### INSTRUCTIONS TO FOLLOW
Return each record shown below exactly, with none omitted.

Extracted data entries
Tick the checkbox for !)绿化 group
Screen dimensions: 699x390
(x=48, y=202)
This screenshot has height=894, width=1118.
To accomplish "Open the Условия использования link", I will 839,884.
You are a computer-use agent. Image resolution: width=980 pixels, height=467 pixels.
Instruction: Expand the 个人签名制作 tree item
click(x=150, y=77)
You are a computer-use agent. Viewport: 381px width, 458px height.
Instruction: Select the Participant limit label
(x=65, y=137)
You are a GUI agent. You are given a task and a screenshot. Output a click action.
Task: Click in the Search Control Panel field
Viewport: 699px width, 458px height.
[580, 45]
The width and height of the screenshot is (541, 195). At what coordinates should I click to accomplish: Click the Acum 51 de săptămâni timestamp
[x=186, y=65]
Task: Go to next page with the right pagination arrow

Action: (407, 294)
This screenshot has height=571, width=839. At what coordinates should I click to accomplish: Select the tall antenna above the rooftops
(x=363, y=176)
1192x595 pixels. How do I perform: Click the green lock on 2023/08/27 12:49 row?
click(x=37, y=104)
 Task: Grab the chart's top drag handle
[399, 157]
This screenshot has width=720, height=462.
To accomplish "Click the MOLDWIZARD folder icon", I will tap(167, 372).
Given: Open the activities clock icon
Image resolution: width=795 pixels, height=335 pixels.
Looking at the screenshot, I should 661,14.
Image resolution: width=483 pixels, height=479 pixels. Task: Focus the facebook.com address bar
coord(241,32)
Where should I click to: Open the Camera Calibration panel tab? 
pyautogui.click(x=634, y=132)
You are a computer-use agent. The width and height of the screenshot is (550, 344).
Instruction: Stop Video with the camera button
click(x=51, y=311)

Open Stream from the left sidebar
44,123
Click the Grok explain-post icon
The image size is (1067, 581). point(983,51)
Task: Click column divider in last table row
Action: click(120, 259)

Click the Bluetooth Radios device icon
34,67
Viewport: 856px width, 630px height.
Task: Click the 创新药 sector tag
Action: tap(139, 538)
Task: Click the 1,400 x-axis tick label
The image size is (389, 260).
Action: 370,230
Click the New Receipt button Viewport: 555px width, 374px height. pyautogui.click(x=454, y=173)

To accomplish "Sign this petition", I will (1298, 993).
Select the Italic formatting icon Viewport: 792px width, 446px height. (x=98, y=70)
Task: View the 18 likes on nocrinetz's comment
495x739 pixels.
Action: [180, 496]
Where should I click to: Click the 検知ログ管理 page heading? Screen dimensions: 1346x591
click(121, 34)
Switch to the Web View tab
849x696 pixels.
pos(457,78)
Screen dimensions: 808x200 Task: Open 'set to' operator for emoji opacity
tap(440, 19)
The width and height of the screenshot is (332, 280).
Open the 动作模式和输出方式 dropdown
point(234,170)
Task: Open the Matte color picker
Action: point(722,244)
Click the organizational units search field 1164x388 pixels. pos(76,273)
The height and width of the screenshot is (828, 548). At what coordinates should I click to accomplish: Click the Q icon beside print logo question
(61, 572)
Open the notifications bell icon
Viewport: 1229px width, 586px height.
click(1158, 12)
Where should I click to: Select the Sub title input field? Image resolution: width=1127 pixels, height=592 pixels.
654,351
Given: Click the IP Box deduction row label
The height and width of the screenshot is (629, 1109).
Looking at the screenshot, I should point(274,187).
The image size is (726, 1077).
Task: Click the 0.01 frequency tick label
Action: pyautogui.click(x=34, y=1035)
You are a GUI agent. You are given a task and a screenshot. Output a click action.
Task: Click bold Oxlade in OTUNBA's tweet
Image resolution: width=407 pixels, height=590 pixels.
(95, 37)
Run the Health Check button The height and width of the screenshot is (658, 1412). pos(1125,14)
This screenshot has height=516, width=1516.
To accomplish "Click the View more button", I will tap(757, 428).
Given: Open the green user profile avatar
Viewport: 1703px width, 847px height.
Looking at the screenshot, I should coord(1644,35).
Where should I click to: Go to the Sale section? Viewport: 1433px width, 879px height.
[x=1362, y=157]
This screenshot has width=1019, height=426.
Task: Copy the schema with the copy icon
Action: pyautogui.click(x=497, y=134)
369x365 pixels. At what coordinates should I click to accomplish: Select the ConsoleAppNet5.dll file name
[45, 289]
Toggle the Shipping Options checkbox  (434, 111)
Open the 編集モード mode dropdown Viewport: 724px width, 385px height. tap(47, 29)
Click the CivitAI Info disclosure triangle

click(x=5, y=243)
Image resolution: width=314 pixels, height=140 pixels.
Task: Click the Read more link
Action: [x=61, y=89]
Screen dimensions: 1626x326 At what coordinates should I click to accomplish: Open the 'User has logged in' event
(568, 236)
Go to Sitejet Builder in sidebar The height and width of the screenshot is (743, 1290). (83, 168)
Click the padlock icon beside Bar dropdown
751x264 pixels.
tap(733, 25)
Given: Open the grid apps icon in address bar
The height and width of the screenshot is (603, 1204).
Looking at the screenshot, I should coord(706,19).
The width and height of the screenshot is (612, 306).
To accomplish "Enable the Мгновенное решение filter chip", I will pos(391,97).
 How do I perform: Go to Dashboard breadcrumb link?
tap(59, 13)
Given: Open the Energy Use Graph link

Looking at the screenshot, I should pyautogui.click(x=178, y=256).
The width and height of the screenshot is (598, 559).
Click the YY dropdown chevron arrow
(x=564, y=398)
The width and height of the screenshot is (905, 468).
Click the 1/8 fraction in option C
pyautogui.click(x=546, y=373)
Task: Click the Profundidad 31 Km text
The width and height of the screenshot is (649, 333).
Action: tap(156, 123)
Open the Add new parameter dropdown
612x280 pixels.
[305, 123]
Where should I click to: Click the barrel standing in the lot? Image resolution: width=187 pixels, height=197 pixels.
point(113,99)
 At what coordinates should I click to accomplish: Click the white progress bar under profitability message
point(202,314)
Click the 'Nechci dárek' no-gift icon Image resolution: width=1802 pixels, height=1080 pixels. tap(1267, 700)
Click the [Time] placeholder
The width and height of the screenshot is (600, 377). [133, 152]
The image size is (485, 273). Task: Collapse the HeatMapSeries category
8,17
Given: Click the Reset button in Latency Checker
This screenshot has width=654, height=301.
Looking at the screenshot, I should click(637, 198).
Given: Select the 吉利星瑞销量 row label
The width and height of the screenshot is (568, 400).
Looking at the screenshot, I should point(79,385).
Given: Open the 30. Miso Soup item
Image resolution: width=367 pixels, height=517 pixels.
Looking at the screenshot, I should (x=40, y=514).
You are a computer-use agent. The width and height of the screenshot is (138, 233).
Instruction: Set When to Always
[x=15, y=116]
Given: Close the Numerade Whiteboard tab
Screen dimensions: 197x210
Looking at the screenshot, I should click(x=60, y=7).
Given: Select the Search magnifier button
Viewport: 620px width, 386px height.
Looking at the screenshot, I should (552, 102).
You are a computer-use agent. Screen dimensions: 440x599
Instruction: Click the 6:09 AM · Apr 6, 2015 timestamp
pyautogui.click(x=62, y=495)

### ANSWER BELOW
Tick the checkbox for !)绿化 group
Screen dimensions: 699x390
(x=48, y=202)
This screenshot has height=894, width=1118.
To accomplish "Open the Условия использования link", I will 839,884.
You are a computer-use agent. Image resolution: width=980 pixels, height=467 pixels.
Instruction: Expand the 个人签名制作 tree item
click(x=150, y=77)
You are a computer-use agent. Viewport: 381px width, 458px height.
Instruction: Select the Participant limit label
(x=65, y=137)
You are a GUI agent. You are given a task and a screenshot. Output a click action.
Task: Click in the Search Control Panel field
Viewport: 699px width, 458px height.
[580, 45]
The width and height of the screenshot is (541, 195). At what coordinates should I click to accomplish: Click the Acum 51 de săptămâni timestamp
[x=186, y=65]
Task: Go to next page with the right pagination arrow

Action: (407, 294)
This screenshot has height=571, width=839. At what coordinates should I click to accomplish: Select the tall antenna above the rooftops
(x=363, y=176)
1192x595 pixels. How do I perform: Click the green lock on 2023/08/27 12:49 row?
click(x=37, y=104)
 Task: Grab the chart's top drag handle
[399, 157]
This screenshot has width=720, height=462.
To accomplish "Click the MOLDWIZARD folder icon", I will tap(167, 372).
Given: Open the activities clock icon
Image resolution: width=795 pixels, height=335 pixels.
Looking at the screenshot, I should 661,14.
Image resolution: width=483 pixels, height=479 pixels. Task: Focus the facebook.com address bar
coord(241,32)
Where should I click to: Open the Camera Calibration panel tab? 
pyautogui.click(x=634, y=132)
You are a computer-use agent. The width and height of the screenshot is (550, 344).
Instruction: Stop Video with the camera button
click(x=51, y=311)

Open Stream from the left sidebar
44,123
Click the Grok explain-post icon
The image size is (1067, 581). point(983,51)
Task: Click column divider in last table row
Action: click(120, 259)

Click the Bluetooth Radios device icon
34,67
Viewport: 856px width, 630px height.
Task: Click the 创新药 sector tag
Action: tap(139, 538)
Task: Click the 1,400 x-axis tick label
The image size is (389, 260).
Action: 370,230
Click the New Receipt button Viewport: 555px width, 374px height. pyautogui.click(x=454, y=173)

To accomplish "Sign this petition", I will (1298, 993).
Select the Italic formatting icon Viewport: 792px width, 446px height. (x=98, y=70)
Task: View the 18 likes on nocrinetz's comment
495x739 pixels.
Action: [180, 496]
Where should I click to: Click the 検知ログ管理 page heading? Screen dimensions: 1346x591
click(121, 34)
Switch to the Web View tab
849x696 pixels.
pos(457,78)
Screen dimensions: 808x200 Task: Open 'set to' operator for emoji opacity
tap(440, 19)
The width and height of the screenshot is (332, 280).
Open the 动作模式和输出方式 dropdown
point(234,170)
Task: Open the Matte color picker
Action: point(722,244)
Click the organizational units search field 1164x388 pixels. pos(76,273)
The height and width of the screenshot is (828, 548). At what coordinates should I click to accomplish: Click the Q icon beside print logo question
(61, 572)
Open the notifications bell icon
Viewport: 1229px width, 586px height.
click(1158, 12)
Where should I click to: Select the Sub title input field? Image resolution: width=1127 pixels, height=592 pixels.
654,351
Given: Click the IP Box deduction row label
The height and width of the screenshot is (629, 1109).
Looking at the screenshot, I should point(274,187).
The image size is (726, 1077).
Task: Click the 0.01 frequency tick label
Action: pyautogui.click(x=34, y=1035)
You are a GUI agent. You are given a task and a screenshot. Output a click action.
Task: Click bold Oxlade in OTUNBA's tweet
Image resolution: width=407 pixels, height=590 pixels.
(95, 37)
Run the Health Check button The height and width of the screenshot is (658, 1412). pos(1125,14)
This screenshot has height=516, width=1516.
To accomplish "Click the View more button", I will tap(757, 428).
Given: Open the green user profile avatar
Viewport: 1703px width, 847px height.
Looking at the screenshot, I should coord(1644,35).
Where should I click to: Go to the Sale section? Viewport: 1433px width, 879px height.
[x=1362, y=157]
This screenshot has width=1019, height=426.
Task: Copy the schema with the copy icon
Action: pyautogui.click(x=497, y=134)
369x365 pixels. At what coordinates should I click to accomplish: Select the ConsoleAppNet5.dll file name
[45, 289]
Toggle the Shipping Options checkbox  (434, 111)
Open the 編集モード mode dropdown Viewport: 724px width, 385px height. tap(47, 29)
Click the CivitAI Info disclosure triangle

click(x=5, y=243)
Image resolution: width=314 pixels, height=140 pixels.
Task: Click the Read more link
Action: [x=61, y=89]
Screen dimensions: 1626x326 At what coordinates should I click to accomplish: Open the 'User has logged in' event
(568, 236)
Go to Sitejet Builder in sidebar The height and width of the screenshot is (743, 1290). (83, 168)
Click the padlock icon beside Bar dropdown
751x264 pixels.
tap(733, 25)
Given: Open the grid apps icon in address bar
The height and width of the screenshot is (603, 1204).
Looking at the screenshot, I should coord(706,19).
The width and height of the screenshot is (612, 306).
To accomplish "Enable the Мгновенное решение filter chip", I will pos(391,97).
 How do I perform: Go to Dashboard breadcrumb link?
tap(59, 13)
Given: Open the Energy Use Graph link

Looking at the screenshot, I should pyautogui.click(x=178, y=256).
The width and height of the screenshot is (598, 559).
Click the YY dropdown chevron arrow
(x=564, y=398)
The width and height of the screenshot is (905, 468).
Click the 1/8 fraction in option C
pyautogui.click(x=546, y=373)
Task: Click the Profundidad 31 Km text
The width and height of the screenshot is (649, 333).
Action: tap(156, 123)
Open the Add new parameter dropdown
612x280 pixels.
[305, 123]
Where should I click to: Click the barrel standing in the lot? Image resolution: width=187 pixels, height=197 pixels.
point(113,99)
 At what coordinates should I click to accomplish: Click the white progress bar under profitability message
point(202,314)
Click the 'Nechci dárek' no-gift icon Image resolution: width=1802 pixels, height=1080 pixels. tap(1267, 700)
Click the [Time] placeholder
The width and height of the screenshot is (600, 377). [133, 152]
The image size is (485, 273). Task: Collapse the HeatMapSeries category
8,17
Given: Click the Reset button in Latency Checker
This screenshot has width=654, height=301.
Looking at the screenshot, I should click(637, 198).
Given: Select the 吉利星瑞销量 row label
The width and height of the screenshot is (568, 400).
Looking at the screenshot, I should point(79,385).
Given: Open the 30. Miso Soup item
Image resolution: width=367 pixels, height=517 pixels.
Looking at the screenshot, I should (x=40, y=514).
You are a computer-use agent. The width and height of the screenshot is (138, 233).
Instruction: Set When to Always
[x=15, y=116]
Given: Close the Numerade Whiteboard tab
Screen dimensions: 197x210
Looking at the screenshot, I should click(x=60, y=7).
Given: Select the Search magnifier button
Viewport: 620px width, 386px height.
Looking at the screenshot, I should (552, 102).
You are a computer-use agent. Screen dimensions: 440x599
Instruction: Click the 6:09 AM · Apr 6, 2015 timestamp
pyautogui.click(x=62, y=495)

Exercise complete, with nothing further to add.